Saved entries:
──────────

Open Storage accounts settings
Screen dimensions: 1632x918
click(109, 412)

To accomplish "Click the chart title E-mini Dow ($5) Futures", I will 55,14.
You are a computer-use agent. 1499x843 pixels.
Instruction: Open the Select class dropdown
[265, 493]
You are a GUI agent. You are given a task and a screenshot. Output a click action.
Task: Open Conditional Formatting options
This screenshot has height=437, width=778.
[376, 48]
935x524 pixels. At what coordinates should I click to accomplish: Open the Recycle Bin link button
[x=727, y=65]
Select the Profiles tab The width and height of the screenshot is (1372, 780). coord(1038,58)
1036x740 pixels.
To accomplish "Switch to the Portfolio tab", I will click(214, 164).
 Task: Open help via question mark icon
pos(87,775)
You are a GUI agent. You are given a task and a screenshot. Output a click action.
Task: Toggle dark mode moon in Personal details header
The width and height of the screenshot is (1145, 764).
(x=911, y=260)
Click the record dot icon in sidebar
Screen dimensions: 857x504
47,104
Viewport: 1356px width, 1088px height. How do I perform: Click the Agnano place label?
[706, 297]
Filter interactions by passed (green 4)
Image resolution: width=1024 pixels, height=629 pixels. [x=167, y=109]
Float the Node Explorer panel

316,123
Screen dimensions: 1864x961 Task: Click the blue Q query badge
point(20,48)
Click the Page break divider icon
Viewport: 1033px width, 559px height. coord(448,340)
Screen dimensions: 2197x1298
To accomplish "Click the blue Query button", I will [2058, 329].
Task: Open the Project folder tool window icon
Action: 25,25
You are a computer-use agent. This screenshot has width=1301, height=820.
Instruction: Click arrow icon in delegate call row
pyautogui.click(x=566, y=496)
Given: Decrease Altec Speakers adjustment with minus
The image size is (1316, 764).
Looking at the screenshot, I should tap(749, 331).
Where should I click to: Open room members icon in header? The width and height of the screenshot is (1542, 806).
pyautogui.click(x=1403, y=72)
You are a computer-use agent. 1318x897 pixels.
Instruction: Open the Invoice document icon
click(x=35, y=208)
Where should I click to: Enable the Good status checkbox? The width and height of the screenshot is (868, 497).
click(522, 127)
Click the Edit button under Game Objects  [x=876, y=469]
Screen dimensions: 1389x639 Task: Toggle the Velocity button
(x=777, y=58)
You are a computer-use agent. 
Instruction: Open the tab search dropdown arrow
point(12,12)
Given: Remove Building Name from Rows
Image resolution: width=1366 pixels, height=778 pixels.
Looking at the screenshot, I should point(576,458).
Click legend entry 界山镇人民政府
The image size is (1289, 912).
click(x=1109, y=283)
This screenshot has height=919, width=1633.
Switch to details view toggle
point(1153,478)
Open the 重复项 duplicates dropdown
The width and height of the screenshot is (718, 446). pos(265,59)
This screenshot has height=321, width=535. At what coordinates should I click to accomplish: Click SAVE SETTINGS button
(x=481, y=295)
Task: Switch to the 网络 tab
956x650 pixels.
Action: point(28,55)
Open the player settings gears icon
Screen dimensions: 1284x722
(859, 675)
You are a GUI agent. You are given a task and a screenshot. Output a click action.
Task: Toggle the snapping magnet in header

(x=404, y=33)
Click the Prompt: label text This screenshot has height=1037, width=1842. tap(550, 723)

──────────

### Your objective
Restate the data verbatim through the "1036x740 pixels." line.

### Completed exercise
Open Storage accounts settings
Screen dimensions: 1632x918
click(109, 412)

To accomplish "Click the chart title E-mini Dow ($5) Futures", I will 55,14.
You are a computer-use agent. 1499x843 pixels.
Instruction: Open the Select class dropdown
[265, 493]
You are a GUI agent. You are given a task and a screenshot. Output a click action.
Task: Open Conditional Formatting options
This screenshot has height=437, width=778.
[376, 48]
935x524 pixels. At what coordinates should I click to accomplish: Open the Recycle Bin link button
[x=727, y=65]
Select the Profiles tab The width and height of the screenshot is (1372, 780). coord(1038,58)
1036x740 pixels.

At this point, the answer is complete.